*EXERCISE*. Transcribe the lines below word for word, from the line that contains "Given: Close the 贵州茅台 info popup" up to and including the line that contains "point(538,219)".

*RECORDS TO PROCESS*.
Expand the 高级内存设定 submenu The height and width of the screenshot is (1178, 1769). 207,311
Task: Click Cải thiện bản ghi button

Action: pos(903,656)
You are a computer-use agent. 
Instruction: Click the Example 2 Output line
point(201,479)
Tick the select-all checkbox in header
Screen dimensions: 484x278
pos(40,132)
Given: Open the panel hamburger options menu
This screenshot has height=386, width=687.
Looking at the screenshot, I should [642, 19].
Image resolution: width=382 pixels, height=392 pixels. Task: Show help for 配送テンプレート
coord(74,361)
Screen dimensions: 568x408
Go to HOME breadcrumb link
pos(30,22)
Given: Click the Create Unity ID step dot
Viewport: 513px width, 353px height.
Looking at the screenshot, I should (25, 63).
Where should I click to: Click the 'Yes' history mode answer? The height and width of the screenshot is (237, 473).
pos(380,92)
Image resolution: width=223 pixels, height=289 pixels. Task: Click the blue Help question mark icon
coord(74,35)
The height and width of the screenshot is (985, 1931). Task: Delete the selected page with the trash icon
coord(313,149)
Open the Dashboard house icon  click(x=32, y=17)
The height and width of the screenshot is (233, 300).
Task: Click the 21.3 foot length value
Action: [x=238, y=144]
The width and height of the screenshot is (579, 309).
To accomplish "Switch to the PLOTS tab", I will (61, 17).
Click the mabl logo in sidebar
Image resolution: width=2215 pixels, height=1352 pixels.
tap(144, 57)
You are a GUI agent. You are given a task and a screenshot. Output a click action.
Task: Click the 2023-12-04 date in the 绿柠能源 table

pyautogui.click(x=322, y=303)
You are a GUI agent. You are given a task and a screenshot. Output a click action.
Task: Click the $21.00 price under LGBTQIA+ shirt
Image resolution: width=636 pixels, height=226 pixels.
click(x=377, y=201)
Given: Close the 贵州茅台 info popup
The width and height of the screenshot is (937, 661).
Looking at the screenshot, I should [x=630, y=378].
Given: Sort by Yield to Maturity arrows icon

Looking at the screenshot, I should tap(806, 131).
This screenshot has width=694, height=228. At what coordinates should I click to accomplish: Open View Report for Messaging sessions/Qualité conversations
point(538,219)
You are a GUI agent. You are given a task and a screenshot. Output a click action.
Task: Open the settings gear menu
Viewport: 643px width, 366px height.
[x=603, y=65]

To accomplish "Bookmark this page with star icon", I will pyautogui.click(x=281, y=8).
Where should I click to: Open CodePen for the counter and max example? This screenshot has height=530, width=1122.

*REPLY*.
Given: Close the 贵州茅台 info popup
The width and height of the screenshot is (937, 661).
Looking at the screenshot, I should [x=630, y=378].
Given: Sort by Yield to Maturity arrows icon

Looking at the screenshot, I should tap(806, 131).
This screenshot has width=694, height=228. At what coordinates should I click to accomplish: Open View Report for Messaging sessions/Qualité conversations
point(538,219)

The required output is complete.